Task requirements — Convert every line of the records below into a JSON list of strings, one string per line, leaving out blank lines.

Items —
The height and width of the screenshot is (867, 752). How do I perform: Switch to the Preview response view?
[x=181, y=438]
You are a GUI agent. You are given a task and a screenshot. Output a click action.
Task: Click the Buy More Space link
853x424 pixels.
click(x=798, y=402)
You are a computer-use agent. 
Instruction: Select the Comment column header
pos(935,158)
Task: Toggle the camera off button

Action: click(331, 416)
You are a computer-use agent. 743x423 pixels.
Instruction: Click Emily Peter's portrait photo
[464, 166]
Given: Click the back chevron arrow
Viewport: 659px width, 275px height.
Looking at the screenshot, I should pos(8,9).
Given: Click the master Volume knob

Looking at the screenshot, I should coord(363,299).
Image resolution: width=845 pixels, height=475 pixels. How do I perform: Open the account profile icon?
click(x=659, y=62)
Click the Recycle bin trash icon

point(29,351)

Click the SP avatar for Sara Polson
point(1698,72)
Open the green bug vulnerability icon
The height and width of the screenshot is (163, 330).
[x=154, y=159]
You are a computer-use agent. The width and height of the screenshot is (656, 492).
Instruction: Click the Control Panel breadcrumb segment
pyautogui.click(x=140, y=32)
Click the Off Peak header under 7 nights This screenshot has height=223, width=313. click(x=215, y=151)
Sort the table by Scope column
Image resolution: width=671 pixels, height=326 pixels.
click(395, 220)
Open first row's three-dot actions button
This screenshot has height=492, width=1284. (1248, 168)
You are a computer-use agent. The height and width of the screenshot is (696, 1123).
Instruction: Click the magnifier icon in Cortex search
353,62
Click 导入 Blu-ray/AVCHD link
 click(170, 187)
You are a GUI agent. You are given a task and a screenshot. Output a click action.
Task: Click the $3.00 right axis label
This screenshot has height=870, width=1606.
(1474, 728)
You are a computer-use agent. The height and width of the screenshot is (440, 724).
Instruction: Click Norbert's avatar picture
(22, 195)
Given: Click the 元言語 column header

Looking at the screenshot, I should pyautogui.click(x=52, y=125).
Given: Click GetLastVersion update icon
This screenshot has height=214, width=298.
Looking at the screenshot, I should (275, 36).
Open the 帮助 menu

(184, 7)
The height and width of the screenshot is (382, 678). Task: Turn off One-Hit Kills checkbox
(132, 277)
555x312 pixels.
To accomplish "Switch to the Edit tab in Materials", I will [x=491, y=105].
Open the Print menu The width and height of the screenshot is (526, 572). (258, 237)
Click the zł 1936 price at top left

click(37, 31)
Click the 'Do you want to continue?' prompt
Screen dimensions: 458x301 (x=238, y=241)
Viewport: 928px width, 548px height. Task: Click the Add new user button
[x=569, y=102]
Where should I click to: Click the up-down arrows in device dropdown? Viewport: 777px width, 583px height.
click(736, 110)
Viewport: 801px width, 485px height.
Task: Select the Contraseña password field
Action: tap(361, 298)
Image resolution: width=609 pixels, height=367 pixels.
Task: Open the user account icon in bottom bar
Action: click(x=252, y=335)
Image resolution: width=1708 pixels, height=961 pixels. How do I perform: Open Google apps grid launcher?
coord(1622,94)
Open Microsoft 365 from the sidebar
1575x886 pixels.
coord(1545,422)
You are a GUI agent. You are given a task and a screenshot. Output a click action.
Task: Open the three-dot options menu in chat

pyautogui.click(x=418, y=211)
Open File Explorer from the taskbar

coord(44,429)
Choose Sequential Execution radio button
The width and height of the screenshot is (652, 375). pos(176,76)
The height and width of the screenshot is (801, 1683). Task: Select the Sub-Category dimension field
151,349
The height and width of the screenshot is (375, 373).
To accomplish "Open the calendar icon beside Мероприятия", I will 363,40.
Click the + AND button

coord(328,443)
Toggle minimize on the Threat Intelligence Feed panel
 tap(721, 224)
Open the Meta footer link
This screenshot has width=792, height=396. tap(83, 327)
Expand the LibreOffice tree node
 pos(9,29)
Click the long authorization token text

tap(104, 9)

Answer to this exercise —
[
  "The height and width of the screenshot is (867, 752). How do I perform: Switch to the Preview response view?",
  "[x=181, y=438]",
  "You are a GUI agent. You are given a task and a screenshot. Output a click action.",
  "Task: Click the Buy More Space link",
  "853x424 pixels.",
  "click(x=798, y=402)",
  "You are a computer-use agent. ",
  "Instruction: Select the Comment column header",
  "pos(935,158)",
  "Task: Toggle the camera off button",
  "Action: click(331, 416)",
  "You are a computer-use agent. 743x423 pixels.",
  "Instruction: Click Emily Peter's portrait photo",
  "[464, 166]",
  "Given: Click the back chevron arrow",
  "Viewport: 659px width, 275px height.",
  "Looking at the screenshot, I should pos(8,9).",
  "Given: Click the master Volume knob",
  "Looking at the screenshot, I should coord(363,299).",
  "Image resolution: width=845 pixels, height=475 pixels. How do I perform: Open the account profile icon?",
  "click(x=659, y=62)",
  "Click the Recycle bin trash icon",
  "point(29,351)",
  "Click the SP avatar for Sara Polson",
  "point(1698,72)",
  "Open the green bug vulnerability icon",
  "The height and width of the screenshot is (163, 330).",
  "[x=154, y=159]",
  "You are a computer-use agent. The width and height of the screenshot is (656, 492).",
  "Instruction: Click the Control Panel breadcrumb segment",
  "pyautogui.click(x=140, y=32)",
  "Click the Off Peak header under 7 nights This screenshot has height=223, width=313. click(x=215, y=151)",
  "Sort the table by Scope column",
  "Image resolution: width=671 pixels, height=326 pixels.",
  "click(395, 220)",
  "Open first row's three-dot actions button",
  "This screenshot has height=492, width=1284. (1248, 168)",
  "You are a computer-use agent. The height and width of the screenshot is (696, 1123).",
  "Instruction: Click the magnifier icon in Cortex search",
  "353,62",
  "Click 导入 Blu-ray/AVCHD link",
  " click(170, 187)",
  "You are a GUI agent. You are given a task and a screenshot. Output a click action.",
  "Task: Click the $3.00 right axis label",
  "This screenshot has height=870, width=1606.",
  "(1474, 728)",
  "You are a computer-use agent. The height and width of the screenshot is (440, 724).",
  "Instruction: Click Norbert's avatar picture",
  "(22, 195)",
  "Given: Click the 元言語 column header",
  "Looking at the screenshot, I should pyautogui.click(x=52, y=125).",
  "Given: Click GetLastVersion update icon",
  "This screenshot has height=214, width=298.",
  "Looking at the screenshot, I should (275, 36).",
  "Open the 帮助 menu",
  "(184, 7)",
  "The height and width of the screenshot is (382, 678). Task: Turn off One-Hit Kills checkbox",
  "(132, 277)",
  "555x312 pixels.",
  "To accomplish \"Switch to the Edit tab in Materials\", I will [x=491, y=105].",
  "Open the Print menu The width and height of the screenshot is (526, 572). (258, 237)",
  "Click the zł 1936 price at top left",
  "click(37, 31)",
  "Click the 'Do you want to continue?' prompt",
  "Screen dimensions: 458x301 (x=238, y=241)",
  "Viewport: 928px width, 548px height. Task: Click the Add new user button",
  "[x=569, y=102]",
  "Where should I click to: Click the up-down arrows in device dropdown? Viewport: 777px width, 583px height.",
  "click(736, 110)",
  "Viewport: 801px width, 485px height.",
  "Task: Select the Contraseña password field",
  "Action: tap(361, 298)",
  "Image resolution: width=609 pixels, height=367 pixels.",
  "Task: Open the user account icon in bottom bar",
  "Action: click(x=252, y=335)",
  "Image resolution: width=1708 pixels, height=961 pixels. How do I perform: Open Google apps grid launcher?",
  "coord(1622,94)",
  "Open Microsoft 365 from the sidebar",
  "1575x886 pixels.",
  "coord(1545,422)",
  "You are a GUI agent. You are given a task and a screenshot. Output a click action.",
  "Task: Open the three-dot options menu in chat",
  "pyautogui.click(x=418, y=211)",
  "Open File Explorer from the taskbar",
  "coord(44,429)",
  "Choose Sequential Execution radio button",
  "The width and height of the screenshot is (652, 375). pos(176,76)",
  "The height and width of the screenshot is (801, 1683). Task: Select the Sub-Category dimension field",
  "151,349",
  "The height and width of the screenshot is (375, 373).",
  "To accomplish \"Open the calendar icon beside Мероприятия\", I will 363,40.",
  "Click the + AND button",
  "coord(328,443)",
  "Toggle minimize on the Threat Intelligence Feed panel",
  " tap(721, 224)",
  "Open the Meta footer link",
  "This screenshot has width=792, height=396. tap(83, 327)",
  "Expand the LibreOffice tree node",
  " pos(9,29)",
  "Click the long authorization token text",
  "tap(104, 9)"
]